Install lime and read Github Page ✔
Go through LIME_Tutorial_notebook ✔
Answer Questions:

#### What did you learn about the model?

* The model has a very high F1 Score -> Should be great model, right?
* Meta-Data like "Re:" or "Post" feature heavily in the local explanation. Email ending in .edu seems to point quite heavily towards Atheism.
* Other words like "the" or "of" seem to have an influence, too, which seems questionable.
* Very few words seem to increase probability of classification as "christian", and if so very weakly. A good exception to this seems to be Document 423, which only has local variables, increasing likelihood of class "christian". 
* The same word can steer the model in different directions depending on context. Especially the word "god" seems to just steer the model stronger in either direction depending on the other local vocabulary.

#### How well do you think the classifier works and why?

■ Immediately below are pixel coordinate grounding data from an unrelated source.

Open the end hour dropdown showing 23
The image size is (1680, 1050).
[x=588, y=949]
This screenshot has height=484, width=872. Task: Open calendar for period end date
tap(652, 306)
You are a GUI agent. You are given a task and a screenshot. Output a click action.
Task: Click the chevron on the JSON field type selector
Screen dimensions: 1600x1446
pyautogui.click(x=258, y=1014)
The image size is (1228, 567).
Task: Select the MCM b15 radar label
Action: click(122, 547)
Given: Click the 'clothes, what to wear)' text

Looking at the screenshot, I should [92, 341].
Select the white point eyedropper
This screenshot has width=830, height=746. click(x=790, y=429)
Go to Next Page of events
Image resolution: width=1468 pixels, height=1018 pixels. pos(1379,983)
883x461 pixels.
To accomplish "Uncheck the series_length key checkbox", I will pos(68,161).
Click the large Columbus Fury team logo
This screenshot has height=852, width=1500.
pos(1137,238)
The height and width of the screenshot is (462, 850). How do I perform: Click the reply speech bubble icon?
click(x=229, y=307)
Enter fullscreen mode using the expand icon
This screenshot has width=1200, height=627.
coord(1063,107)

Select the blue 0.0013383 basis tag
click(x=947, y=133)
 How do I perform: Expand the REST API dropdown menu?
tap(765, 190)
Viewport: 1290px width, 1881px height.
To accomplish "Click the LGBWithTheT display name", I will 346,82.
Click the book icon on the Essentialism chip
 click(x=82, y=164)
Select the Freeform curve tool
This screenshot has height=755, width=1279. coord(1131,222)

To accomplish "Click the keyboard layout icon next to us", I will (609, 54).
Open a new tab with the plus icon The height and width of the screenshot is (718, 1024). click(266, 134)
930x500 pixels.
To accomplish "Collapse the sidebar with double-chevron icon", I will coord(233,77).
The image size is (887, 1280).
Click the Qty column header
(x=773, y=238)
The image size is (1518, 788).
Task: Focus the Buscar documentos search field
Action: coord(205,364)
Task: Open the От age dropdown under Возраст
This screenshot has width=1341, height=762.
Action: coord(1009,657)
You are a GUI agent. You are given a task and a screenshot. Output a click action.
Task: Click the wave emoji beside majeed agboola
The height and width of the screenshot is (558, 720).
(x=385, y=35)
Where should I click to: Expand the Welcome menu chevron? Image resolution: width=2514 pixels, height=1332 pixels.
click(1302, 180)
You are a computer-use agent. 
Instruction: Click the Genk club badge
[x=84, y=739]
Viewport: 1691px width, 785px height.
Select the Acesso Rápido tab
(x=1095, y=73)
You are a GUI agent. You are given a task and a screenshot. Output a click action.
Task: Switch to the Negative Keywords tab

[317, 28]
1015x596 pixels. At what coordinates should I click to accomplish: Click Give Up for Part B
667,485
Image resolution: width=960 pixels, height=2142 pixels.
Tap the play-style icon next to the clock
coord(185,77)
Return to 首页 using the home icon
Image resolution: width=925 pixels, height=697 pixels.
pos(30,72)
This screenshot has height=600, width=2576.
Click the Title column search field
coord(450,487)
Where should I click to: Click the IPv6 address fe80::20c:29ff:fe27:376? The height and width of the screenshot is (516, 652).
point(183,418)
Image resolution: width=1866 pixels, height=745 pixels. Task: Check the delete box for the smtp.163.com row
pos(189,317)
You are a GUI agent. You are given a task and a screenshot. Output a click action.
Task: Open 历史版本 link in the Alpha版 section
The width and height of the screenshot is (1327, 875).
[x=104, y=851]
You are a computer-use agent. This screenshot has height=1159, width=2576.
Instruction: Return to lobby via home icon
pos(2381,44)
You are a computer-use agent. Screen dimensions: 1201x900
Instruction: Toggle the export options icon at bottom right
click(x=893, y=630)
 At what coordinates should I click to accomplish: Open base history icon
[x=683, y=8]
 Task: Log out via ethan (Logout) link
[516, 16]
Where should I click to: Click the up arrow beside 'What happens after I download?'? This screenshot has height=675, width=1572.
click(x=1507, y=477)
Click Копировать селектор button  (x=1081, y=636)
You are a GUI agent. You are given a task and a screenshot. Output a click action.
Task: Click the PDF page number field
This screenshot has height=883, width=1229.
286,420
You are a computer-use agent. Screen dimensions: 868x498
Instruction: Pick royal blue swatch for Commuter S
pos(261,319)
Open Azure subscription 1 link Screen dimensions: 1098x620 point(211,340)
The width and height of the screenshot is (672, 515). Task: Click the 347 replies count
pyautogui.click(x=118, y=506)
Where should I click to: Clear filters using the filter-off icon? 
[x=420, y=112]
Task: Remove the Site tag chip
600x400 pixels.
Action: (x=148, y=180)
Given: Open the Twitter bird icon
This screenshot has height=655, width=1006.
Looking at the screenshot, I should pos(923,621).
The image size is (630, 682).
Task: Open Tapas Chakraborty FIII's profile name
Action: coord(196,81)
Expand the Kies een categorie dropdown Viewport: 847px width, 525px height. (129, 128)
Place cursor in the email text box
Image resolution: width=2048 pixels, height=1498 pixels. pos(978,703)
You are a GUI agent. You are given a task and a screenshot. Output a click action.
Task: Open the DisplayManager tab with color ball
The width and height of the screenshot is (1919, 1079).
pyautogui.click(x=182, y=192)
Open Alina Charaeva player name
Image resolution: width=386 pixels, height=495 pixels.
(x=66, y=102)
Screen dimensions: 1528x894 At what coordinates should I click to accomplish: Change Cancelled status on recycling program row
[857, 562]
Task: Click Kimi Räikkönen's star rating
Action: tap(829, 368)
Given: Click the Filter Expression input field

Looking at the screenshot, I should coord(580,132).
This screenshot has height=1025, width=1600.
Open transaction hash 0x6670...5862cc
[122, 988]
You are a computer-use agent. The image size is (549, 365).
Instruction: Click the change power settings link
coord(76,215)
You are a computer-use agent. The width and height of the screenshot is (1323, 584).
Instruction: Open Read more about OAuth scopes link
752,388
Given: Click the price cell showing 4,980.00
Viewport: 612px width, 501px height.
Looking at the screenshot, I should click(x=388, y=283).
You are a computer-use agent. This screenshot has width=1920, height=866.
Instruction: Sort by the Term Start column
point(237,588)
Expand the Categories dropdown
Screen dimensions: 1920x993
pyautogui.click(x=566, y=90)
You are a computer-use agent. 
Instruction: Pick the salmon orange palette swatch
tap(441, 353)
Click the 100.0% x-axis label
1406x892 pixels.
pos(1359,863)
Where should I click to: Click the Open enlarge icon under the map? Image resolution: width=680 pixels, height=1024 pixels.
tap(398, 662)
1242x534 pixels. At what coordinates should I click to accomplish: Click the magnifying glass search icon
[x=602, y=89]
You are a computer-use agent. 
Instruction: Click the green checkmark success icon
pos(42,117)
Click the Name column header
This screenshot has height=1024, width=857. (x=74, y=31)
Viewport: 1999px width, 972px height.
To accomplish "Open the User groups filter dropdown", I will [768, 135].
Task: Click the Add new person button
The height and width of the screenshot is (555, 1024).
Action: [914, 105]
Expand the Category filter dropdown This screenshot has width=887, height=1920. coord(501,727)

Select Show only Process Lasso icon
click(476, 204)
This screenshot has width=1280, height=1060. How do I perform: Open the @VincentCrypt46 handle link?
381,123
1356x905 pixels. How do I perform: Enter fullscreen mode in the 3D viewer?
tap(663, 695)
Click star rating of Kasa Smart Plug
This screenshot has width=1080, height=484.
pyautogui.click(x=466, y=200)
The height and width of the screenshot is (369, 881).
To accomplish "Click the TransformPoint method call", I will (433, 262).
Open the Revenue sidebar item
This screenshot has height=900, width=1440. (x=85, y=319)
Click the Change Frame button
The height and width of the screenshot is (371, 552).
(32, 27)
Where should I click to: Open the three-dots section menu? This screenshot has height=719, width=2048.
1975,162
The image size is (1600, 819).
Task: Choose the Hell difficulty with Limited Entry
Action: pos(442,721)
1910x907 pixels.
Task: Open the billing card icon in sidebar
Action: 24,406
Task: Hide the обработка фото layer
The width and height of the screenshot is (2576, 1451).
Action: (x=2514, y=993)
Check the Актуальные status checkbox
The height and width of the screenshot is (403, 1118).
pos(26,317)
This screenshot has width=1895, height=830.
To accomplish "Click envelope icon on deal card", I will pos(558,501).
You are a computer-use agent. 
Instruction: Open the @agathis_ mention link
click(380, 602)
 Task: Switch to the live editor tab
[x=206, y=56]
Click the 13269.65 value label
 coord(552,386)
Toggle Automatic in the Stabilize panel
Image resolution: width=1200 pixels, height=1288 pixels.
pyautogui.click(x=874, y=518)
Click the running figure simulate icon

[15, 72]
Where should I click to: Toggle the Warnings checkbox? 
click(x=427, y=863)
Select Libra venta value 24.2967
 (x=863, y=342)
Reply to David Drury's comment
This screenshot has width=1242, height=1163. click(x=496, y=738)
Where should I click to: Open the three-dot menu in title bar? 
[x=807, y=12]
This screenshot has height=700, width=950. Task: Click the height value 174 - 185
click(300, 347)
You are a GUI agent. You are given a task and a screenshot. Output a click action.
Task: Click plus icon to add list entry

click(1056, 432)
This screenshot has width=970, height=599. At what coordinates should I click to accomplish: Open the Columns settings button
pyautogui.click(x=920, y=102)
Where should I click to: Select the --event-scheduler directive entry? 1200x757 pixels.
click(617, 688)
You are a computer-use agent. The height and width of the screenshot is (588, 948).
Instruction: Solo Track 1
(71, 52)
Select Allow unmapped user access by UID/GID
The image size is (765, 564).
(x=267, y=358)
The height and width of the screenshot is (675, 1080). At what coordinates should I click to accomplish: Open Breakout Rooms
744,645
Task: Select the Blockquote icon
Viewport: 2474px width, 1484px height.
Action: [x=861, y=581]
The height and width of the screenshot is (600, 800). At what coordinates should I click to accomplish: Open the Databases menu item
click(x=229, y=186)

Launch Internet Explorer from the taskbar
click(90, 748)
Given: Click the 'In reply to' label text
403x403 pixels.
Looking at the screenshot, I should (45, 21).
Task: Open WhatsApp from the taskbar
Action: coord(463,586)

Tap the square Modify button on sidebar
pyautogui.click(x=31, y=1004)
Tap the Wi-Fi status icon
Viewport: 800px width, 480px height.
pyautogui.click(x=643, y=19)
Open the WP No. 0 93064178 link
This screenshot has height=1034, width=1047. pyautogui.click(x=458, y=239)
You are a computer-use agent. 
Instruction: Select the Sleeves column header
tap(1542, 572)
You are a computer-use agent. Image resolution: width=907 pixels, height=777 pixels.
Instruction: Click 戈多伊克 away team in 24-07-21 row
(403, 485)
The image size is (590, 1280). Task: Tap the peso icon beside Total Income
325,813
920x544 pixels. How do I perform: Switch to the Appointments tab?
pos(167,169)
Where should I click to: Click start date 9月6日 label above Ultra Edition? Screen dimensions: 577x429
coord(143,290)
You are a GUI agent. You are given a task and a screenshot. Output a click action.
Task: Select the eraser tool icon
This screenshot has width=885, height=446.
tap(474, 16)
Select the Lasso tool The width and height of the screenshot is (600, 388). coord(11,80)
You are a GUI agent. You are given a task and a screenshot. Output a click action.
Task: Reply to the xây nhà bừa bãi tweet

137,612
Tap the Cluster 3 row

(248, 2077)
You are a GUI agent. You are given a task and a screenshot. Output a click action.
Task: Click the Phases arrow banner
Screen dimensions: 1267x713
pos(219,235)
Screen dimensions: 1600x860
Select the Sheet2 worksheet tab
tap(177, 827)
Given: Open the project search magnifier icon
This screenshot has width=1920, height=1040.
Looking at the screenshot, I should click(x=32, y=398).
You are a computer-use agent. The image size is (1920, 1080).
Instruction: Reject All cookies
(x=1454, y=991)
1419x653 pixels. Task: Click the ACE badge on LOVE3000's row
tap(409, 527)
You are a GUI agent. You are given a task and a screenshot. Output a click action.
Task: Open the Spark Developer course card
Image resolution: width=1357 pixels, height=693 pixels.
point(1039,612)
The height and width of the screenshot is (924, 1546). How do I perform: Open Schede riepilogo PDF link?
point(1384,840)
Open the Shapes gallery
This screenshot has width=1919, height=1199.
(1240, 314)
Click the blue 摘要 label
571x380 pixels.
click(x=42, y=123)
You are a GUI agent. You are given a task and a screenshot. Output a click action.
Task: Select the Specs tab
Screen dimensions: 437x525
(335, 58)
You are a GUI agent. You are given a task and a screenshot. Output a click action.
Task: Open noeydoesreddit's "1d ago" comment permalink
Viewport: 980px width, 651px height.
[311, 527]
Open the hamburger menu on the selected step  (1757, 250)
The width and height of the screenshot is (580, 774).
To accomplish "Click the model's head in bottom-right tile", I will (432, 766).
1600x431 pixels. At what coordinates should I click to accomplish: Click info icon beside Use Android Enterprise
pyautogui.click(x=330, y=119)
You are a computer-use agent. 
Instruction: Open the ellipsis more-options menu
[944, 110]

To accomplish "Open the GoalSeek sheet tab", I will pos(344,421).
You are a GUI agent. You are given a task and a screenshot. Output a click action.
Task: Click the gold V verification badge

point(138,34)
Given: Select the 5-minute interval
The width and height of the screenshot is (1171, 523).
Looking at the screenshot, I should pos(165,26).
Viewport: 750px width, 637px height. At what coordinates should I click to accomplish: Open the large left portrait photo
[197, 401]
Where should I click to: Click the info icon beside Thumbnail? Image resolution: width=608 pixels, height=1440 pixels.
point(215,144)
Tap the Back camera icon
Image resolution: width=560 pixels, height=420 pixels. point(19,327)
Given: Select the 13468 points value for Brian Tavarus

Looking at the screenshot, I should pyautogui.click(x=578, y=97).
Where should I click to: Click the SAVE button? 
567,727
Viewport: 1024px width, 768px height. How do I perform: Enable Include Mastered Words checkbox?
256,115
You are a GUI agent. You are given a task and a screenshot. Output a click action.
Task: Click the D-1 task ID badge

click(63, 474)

Given the above described problems, we think that the classifier is probably overfitted and highly dependent on the exact context of the messages. 

#### How useful is LIME for a non-data-scientist (e.g. non-ML-experts or designers) and why?

LIME is relatively simple to setup for data scientists / software developers, however in our experience, non-technical people already have a problem with using cli / github downloads. Python skills are also required. 
Once the setup is done, the results can however be visualised well and are partially easy to interpret. However, they also only seem to offer a superficial explanation on many parts of the model. Some things the model does we *noticed* thanks to LIME, however would need to use other methods and substantially more work to actually understand.
So we would say that as long as the setup is done by technical folks, LIME can be very useful for non-ML folks seeking to understand the models they are being served.

#### What questions is LIME able to answer and why?

As described above, lime can detect bad models by reducing the complexity of the model to linear scales using approximation. 

#### Would you incorporate tools like LIME into your data science practice and how?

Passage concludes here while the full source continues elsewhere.